OpenML Open Source¶
OpenML is an open source project, hosted on GitHub. We welcome everybody to help improve OpenML, and make it more useful for everyone.
To integrate your own machine learning tools with OpenML, check out the available APIs.
We always love to welcome new contributers, and will gladly help you in any way possible.
GitHub repo's¶
You can find relevant code in the corresponding GitHub repositories. Please also post issues in the relevant issue tracker.
- OpenML Core - The website, web services, and API.
- Evaluation Engine - Evaluate models, analyse datasets, and much more.
- Java API - The Java API and Java-based plugins
- R API - The OpenML R package
- Python API - The Python API
Database snapshots¶
Everything uploaded to OpenML is available to the community. The nightly snapshot of the public database contains all experiment runs, evaluations and links to datasets, implementations and result files. In SQL format (gzipped). You can also download the Database schema.
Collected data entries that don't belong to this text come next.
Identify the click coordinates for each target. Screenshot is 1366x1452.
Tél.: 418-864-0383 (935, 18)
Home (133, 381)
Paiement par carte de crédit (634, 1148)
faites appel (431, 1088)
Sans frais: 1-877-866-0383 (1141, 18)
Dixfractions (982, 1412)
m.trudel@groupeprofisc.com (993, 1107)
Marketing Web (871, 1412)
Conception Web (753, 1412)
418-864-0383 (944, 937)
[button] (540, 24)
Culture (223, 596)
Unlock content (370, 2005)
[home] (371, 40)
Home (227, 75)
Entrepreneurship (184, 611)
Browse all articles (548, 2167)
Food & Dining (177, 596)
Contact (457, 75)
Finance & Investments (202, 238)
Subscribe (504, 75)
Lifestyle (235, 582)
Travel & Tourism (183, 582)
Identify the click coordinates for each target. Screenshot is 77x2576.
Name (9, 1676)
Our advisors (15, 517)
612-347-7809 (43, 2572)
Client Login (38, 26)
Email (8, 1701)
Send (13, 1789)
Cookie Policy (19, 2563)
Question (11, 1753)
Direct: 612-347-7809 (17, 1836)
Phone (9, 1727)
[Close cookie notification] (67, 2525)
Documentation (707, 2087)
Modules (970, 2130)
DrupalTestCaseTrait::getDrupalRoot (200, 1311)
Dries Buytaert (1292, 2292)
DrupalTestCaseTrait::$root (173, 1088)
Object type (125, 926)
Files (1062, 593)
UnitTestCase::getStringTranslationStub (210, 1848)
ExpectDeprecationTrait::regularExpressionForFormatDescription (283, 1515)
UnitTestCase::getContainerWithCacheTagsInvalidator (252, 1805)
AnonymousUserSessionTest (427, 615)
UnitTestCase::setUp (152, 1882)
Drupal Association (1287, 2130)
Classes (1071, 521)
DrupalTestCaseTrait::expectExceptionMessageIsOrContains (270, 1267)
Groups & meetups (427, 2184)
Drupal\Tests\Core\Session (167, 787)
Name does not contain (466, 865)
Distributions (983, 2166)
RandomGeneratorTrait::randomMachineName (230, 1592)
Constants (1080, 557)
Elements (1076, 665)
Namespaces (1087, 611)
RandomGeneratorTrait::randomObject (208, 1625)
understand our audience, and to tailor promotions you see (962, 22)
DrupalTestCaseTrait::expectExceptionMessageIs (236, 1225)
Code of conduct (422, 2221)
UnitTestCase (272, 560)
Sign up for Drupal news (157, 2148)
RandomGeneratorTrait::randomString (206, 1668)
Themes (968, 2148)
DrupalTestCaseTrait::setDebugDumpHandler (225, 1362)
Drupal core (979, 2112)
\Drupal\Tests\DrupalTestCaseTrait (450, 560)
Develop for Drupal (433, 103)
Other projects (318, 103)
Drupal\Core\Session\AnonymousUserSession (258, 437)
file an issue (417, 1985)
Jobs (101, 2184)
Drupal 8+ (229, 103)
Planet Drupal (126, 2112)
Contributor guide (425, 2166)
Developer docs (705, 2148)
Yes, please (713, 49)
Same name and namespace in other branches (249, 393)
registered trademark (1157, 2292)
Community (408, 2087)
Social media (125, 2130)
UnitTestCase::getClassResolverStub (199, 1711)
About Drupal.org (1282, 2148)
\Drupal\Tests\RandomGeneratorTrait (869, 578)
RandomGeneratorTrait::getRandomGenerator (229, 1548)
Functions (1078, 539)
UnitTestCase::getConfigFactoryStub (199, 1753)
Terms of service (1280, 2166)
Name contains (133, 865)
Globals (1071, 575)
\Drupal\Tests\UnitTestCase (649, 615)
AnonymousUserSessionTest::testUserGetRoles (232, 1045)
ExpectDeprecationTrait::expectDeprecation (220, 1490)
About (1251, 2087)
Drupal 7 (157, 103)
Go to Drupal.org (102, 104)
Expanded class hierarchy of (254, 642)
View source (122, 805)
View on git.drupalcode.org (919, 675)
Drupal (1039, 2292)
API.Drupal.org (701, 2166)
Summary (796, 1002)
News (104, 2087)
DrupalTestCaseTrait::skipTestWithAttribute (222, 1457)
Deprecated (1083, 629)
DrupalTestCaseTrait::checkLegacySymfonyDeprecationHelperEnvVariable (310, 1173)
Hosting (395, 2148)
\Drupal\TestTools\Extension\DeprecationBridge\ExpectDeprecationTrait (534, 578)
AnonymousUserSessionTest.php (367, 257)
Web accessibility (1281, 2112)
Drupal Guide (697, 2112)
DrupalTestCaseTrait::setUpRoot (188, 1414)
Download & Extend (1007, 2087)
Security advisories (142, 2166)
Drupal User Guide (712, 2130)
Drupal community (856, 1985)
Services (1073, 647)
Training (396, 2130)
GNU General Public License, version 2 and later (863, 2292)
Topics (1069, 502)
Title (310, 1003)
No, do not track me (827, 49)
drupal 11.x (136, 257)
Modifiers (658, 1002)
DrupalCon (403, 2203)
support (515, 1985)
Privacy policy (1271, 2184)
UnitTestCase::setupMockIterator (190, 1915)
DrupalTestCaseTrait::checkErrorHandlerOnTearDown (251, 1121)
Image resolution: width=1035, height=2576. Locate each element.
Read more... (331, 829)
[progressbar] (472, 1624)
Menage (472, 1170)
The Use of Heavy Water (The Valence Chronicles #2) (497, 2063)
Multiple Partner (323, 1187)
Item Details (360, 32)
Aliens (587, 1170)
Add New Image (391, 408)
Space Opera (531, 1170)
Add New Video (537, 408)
If you want to work on the website locally, you'll also need the schema for the 'private' database with non-public information.
Legacy Resources¶
OpenML is always evolving, but we keep hosting the resources that were used in prior publications so that others may still build on them.
-
The experiment database used in Vanschoren et al. (2012) Experiment databases. Machine Learning 87(2), pp 127-158. You'll need to import this database (we used MySQL) to run queries. The database structure is described in the paper. Note that most of the experiments in this database have been rerun using OpenML, using newer algorithm implementations and stored in much more detail.
-
The Exposé ontology used in the same paper, and described in more detail here and here. Exposé is used in designing our databases, and we aim to use it to export all OpenML data as Linked Open Data.